Restait un obstacle de taille : contre la souche Bundibugyo, la médecine n’avait rien. Le seul vaccin homologué contre Ebola, l’Ervebo du laboratoire Merck, cible l’espèce Zaïre, responsable des grandes épidémies historiques. Or Bundibugyo en est génétiquement éloignée d’environ 40 %, assez pour que ni ce vaccin ni les traitements par anticorps ne soient transposables.

Cette souche reste une inconnue. Repérée pour la première fois en Ouganda en 2007, elle n’avait provoqué que deux flambées documentées avant celle-ci, rappelle l’Institut Pasteur, dont le centre de référence des fièvres hémorragiques, basé à Lyon, surveille le virus pour la France.
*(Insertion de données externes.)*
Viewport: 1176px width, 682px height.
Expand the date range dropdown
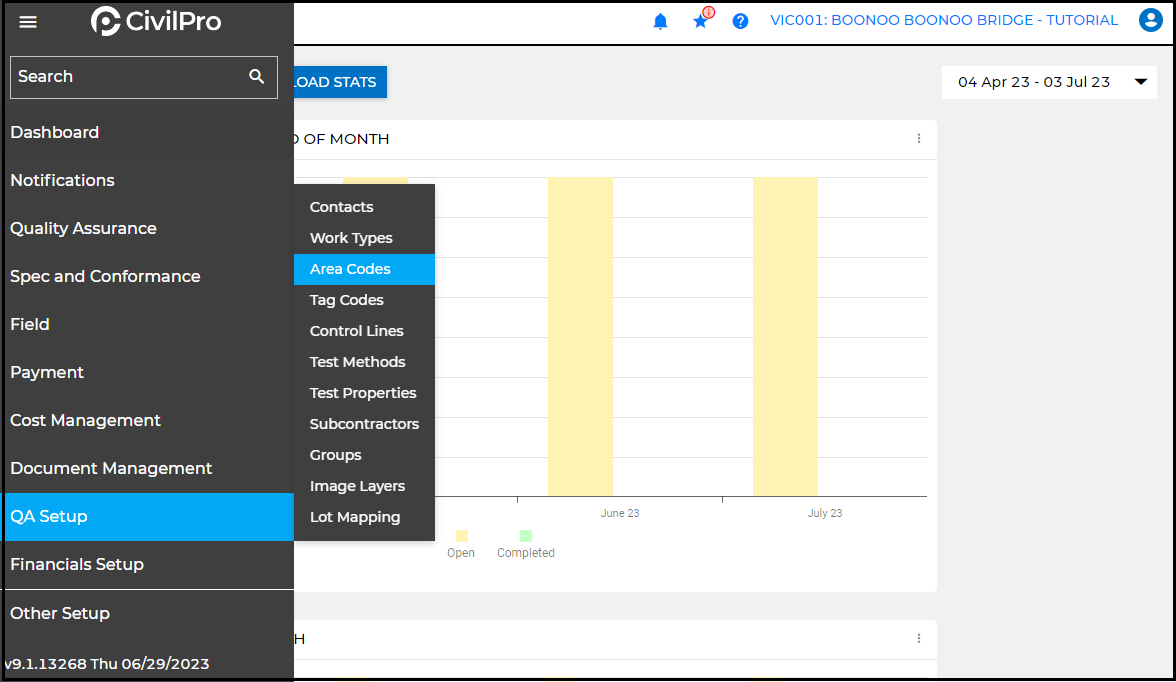point(1140,82)
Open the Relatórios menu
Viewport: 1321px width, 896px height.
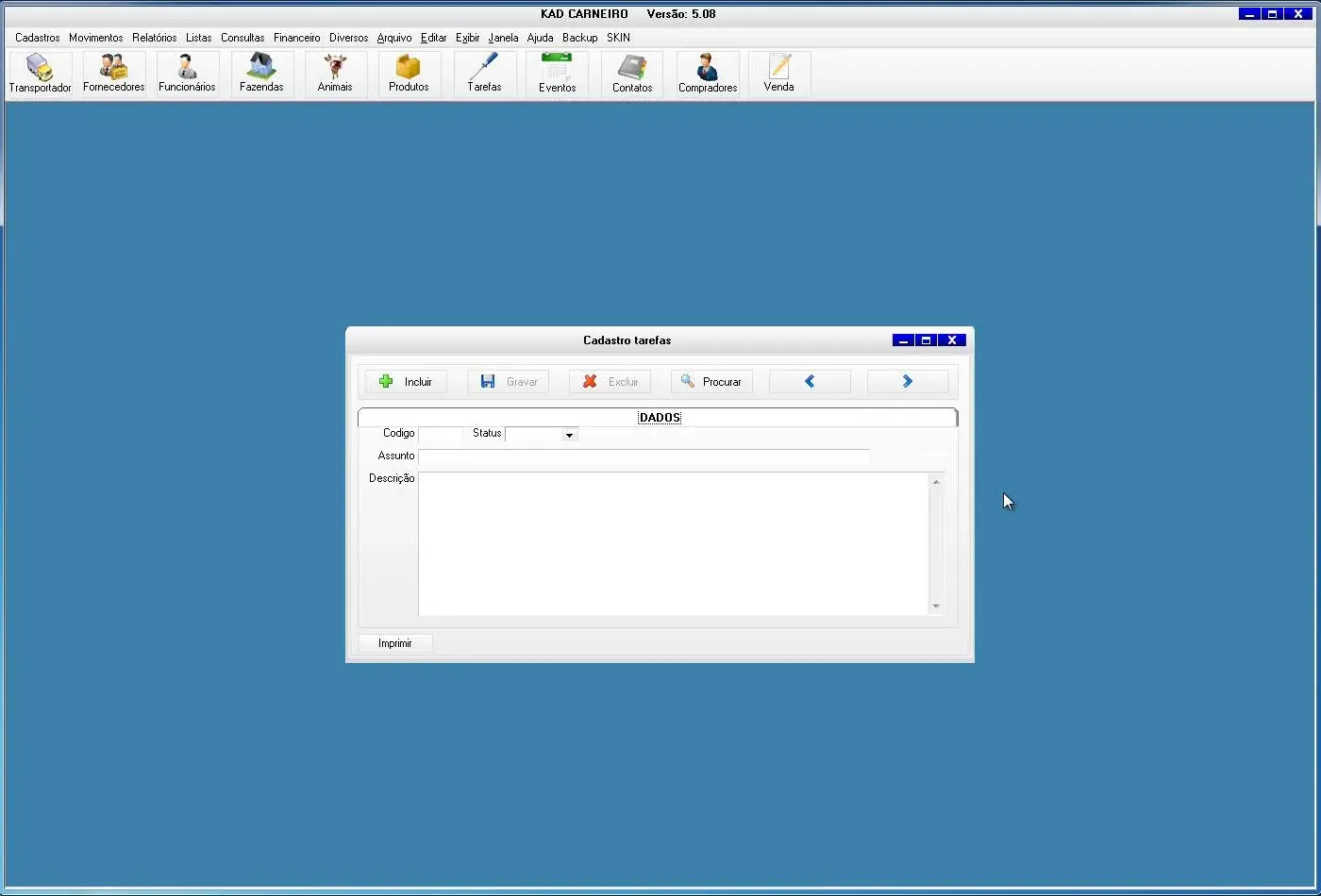pyautogui.click(x=154, y=38)

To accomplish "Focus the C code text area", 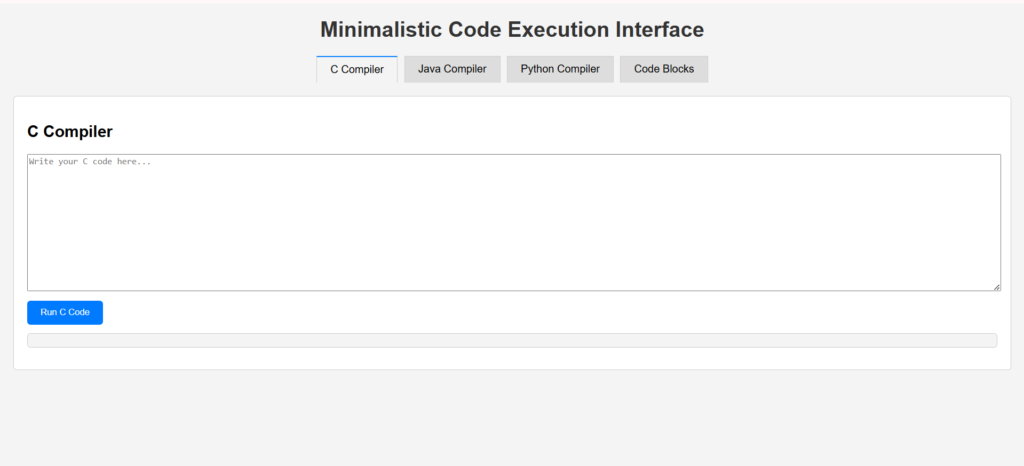I will click(x=513, y=222).
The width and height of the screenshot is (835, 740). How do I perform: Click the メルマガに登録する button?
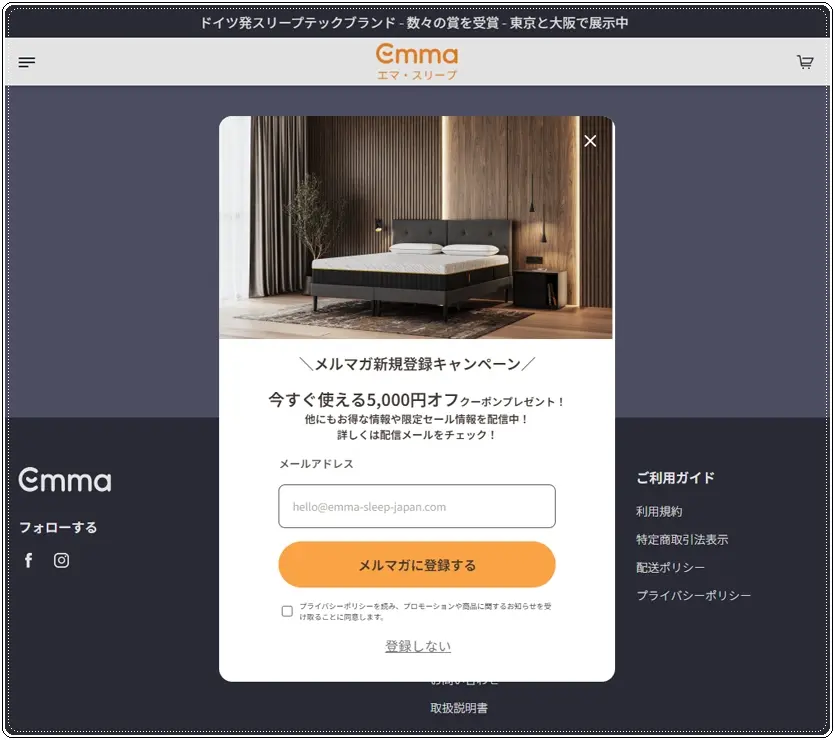click(417, 565)
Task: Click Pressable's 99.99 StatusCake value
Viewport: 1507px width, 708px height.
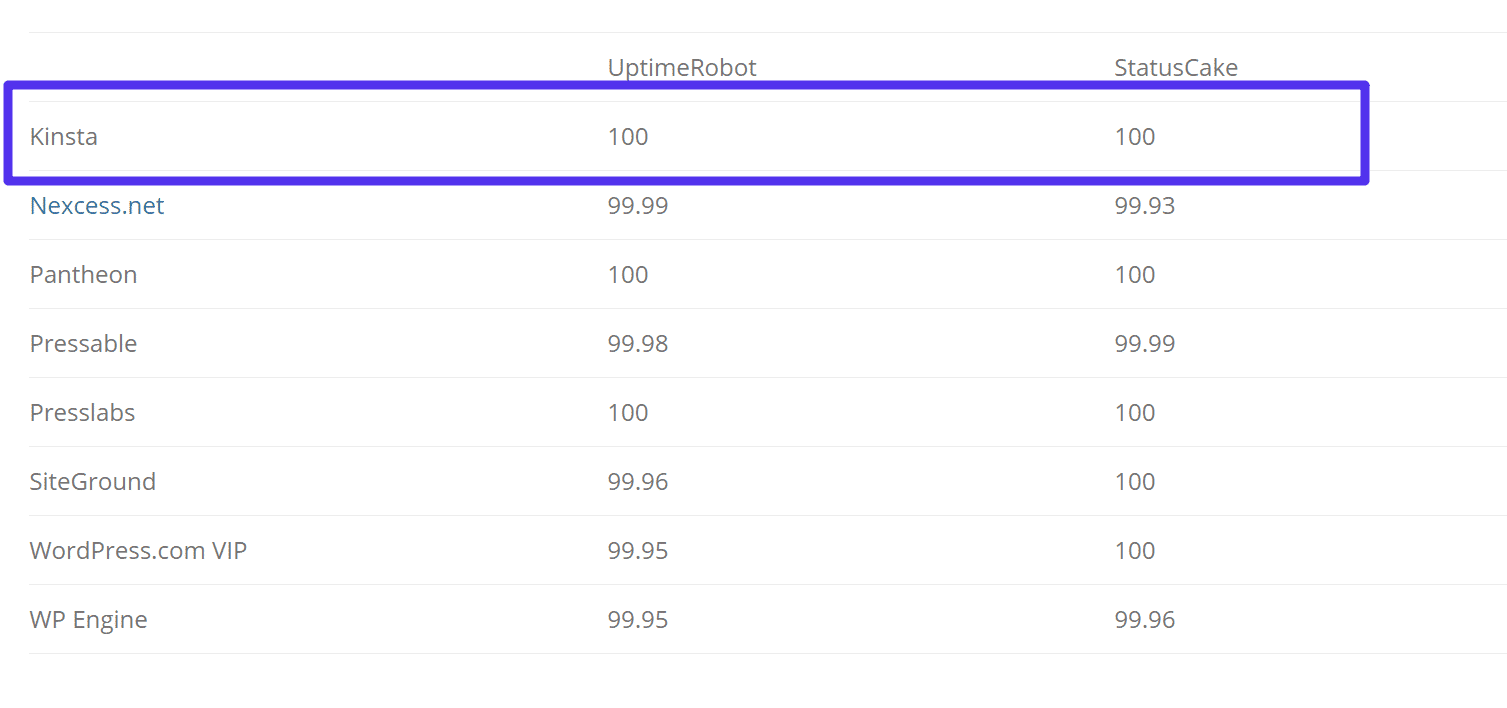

Sa létalité tourne autour de 25 %, moins que la souche Zaïre, mais bien assez pour affoler une région déjà minée par l’insécurité.

Un record qui ne sauve personne maintenant

Sur le terrain, la réalité est brutale. L’épidémie, partie dès le mois de mars et repérée tardivement, est devenue selon le CEPI la troisième plus importante jamais enregistrée. À la mi-juin, l’OMS recensait 194 morts. Moins d’un mois plus tard, le bilan dépasse 600 décès pour près de 1 800 cas confirmés, et la courbe grimpe encore.

Un essai de phase 1 ne soignera personne dans l’immédiat. « Les essais précoces ne sont pas une solution immédiate pour les communautés confrontées à l’épidémie aujourd’hui », reconnaît sans détour Jean Kaseya, le directeur de l’agence de santé publique de l’Union africaine. Avant qu’une dose ne parte au Congo, il faudra démontrer que le vaccin est sûr, puis efficace, puis le produire à très grande échelle.

Les premiers résultats de sécurité sont attendus d’ici décembre. S’ils sont concluants, des études plus larges suivront pour viser une autorisation d’urgence. La vraie question n’est plus de savoir si l’on peut fabriquer un vaccin en deux mois, la réponse vient d’être donnée, mais si la prochaine épidémie laissera le temps de s’en servir.